The following is a transcript of the press conference held Thursday addressing the NCAA report issued earlier in the day. Neither University President Dr. Robert E. Witt nor Alabama Athletics Director Mal Moore accepted questions with the explanation given later that because of consideration of an appeal of penalties, the two did not want to answer questions.

Here are the statements:

University of Alabama President Dr. Robert Witt:

"This afternoon the NCAA announced penalties imposed on the University of Alabama because of violation of NCAA policies regarding the distribution of textbooks to student-athletes.

In 2007, when we learned of this problem, we immediately reported it to the SEC and to the NCAA. We rapidly and thoroughly investigated the problem in cooperation with both the SEC and NCAA and reported our findings to both organizations. In our report we acknowledged the violations and accepted full responsibility. The University of Alabama failed to monitor its textbook distribution program. As a result, a small number of athletes purposefully took advantage of the program to obtain textbooks for their friends— textbooks that had to be returned or paid for at the end of the semester.

It's important to note that no coach or staff member was involved in the violation. No sport gained a competitive advantage and not one athlete pocketed one dollar. It's also important to note that the penalties imposed affect the past. They do not impact our future. They in no way affect the ability of our football team to compete fully, without competitive disadvantage.

We are disappointed in the severity of the penalties. We regret that a large number of players and coaches are being penalized for something they were not involved in. The University of Alabama is committed to doing things the right way—to being in full compliance with all SEC and NCAA polices—and steps have been taken to ensure that in the future we will be."

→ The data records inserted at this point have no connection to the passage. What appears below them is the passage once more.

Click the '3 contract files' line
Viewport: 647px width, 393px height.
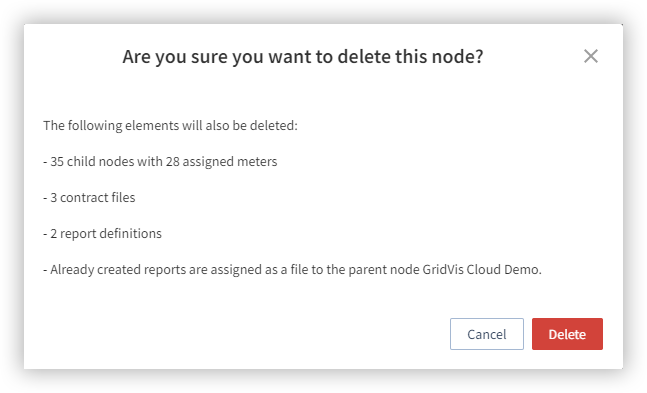point(89,198)
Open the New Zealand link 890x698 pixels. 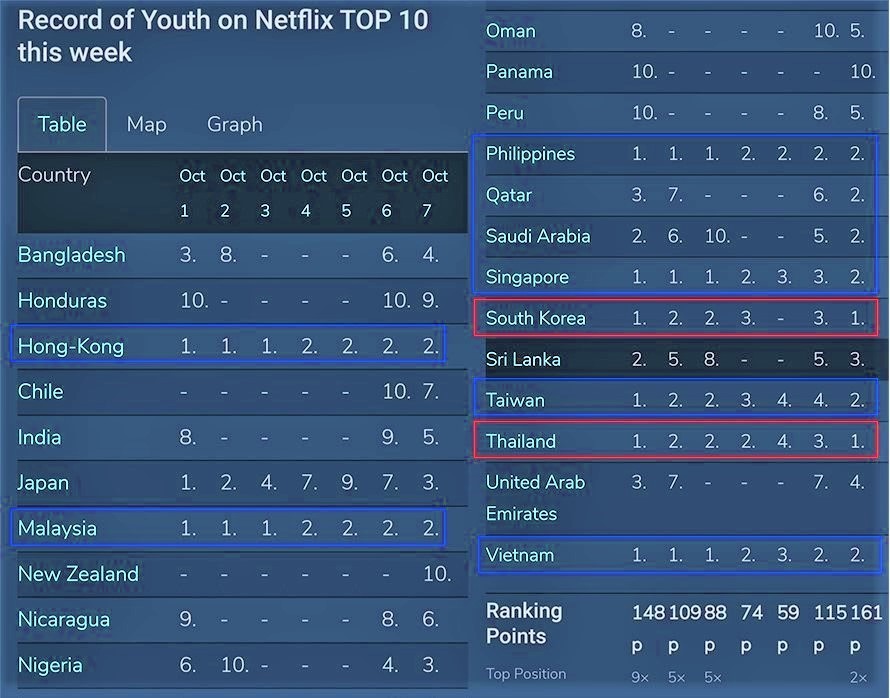pyautogui.click(x=78, y=574)
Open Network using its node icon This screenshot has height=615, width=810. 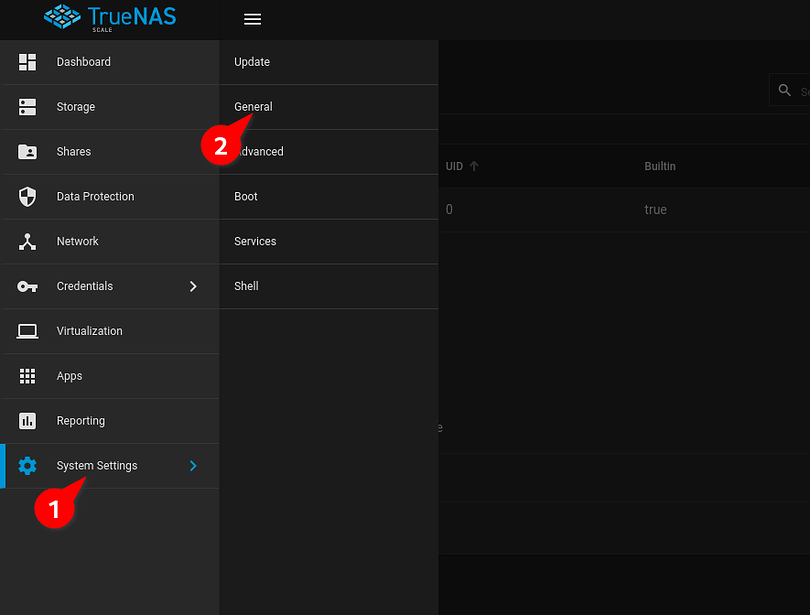point(27,241)
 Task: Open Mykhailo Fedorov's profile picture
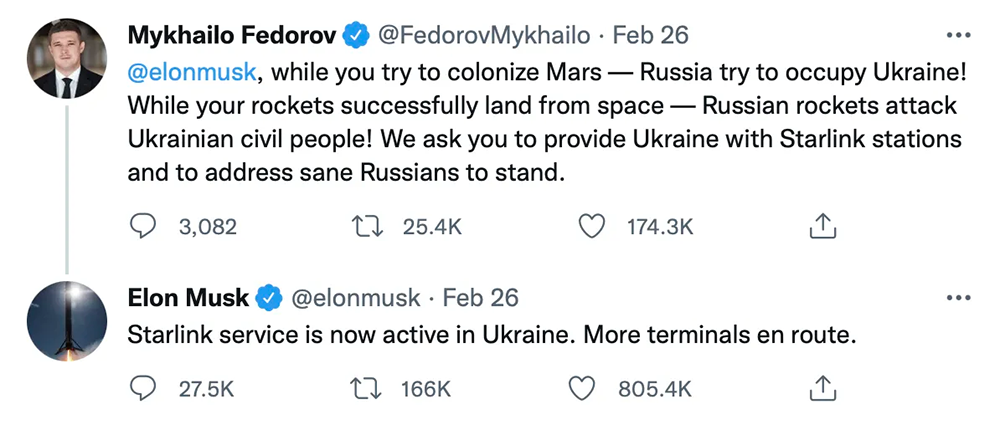click(67, 59)
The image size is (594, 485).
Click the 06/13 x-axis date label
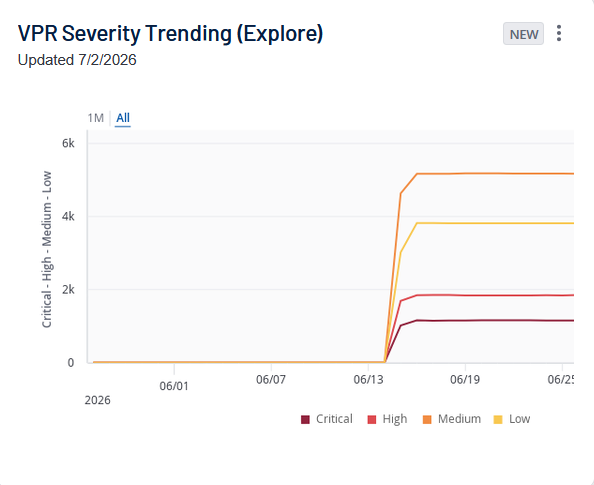[368, 379]
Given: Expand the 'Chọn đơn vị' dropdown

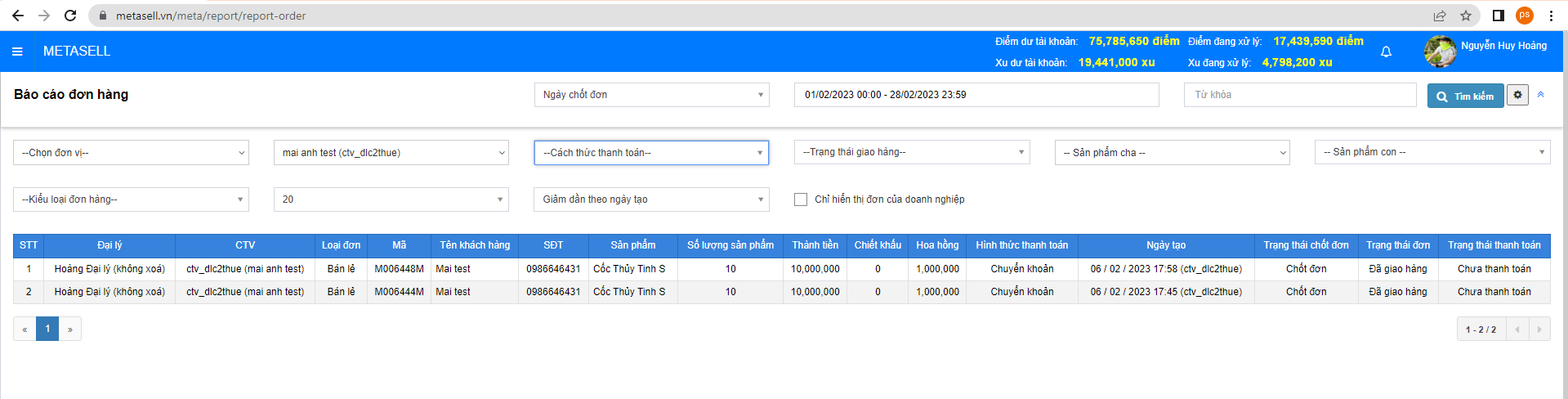Looking at the screenshot, I should (131, 153).
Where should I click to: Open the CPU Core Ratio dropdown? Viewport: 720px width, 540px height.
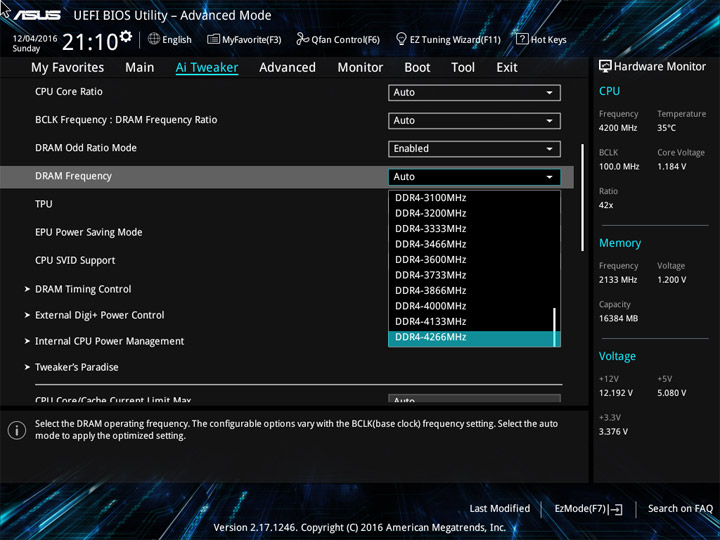point(474,92)
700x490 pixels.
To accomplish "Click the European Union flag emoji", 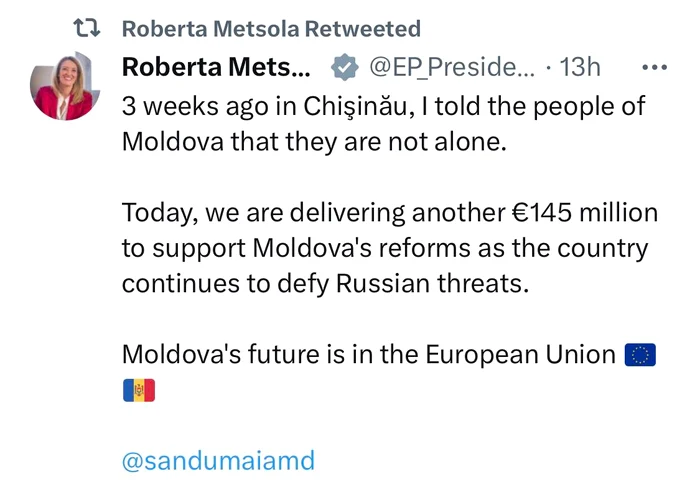I will point(640,355).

University of Alabama Director of Athletics Mal Moore:

"Upon discovery of this situation in 2007, we conducted an exhaustive review and we have corrected and strengthened our textbook monitoring process.

We have clearly demonstrated our commitment to doing things the right way. Throughout this process, we've worked hand-in-hand with the SEC and the NCAA enforcement staff. We are disappointed in the ruling by the NCAA Committee on Infractions.

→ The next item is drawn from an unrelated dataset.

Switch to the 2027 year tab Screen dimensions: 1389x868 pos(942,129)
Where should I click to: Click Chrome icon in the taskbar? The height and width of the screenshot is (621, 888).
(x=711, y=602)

This case involves a failure in an isolated area of the program. There is neither evidence, nor allegations, of other NCAA violations. No head coaches or assistant coaches of any sport had any knowledge or involvement. No players gained financially or otherwise. There was absolutely no competitive advantage gained. All of the books were returned.

We will carefully consider our options regarding an appeal, as we feel that we owe that to our current and former student-athletes and to our alumni and fans.

It is important that our fans and supporters understand this: The ruling does not hinder our efforts going forward, in recruiting or in competition, but the ruling is a clear reminder that we must maintain strict compliance with all NCAA regulations."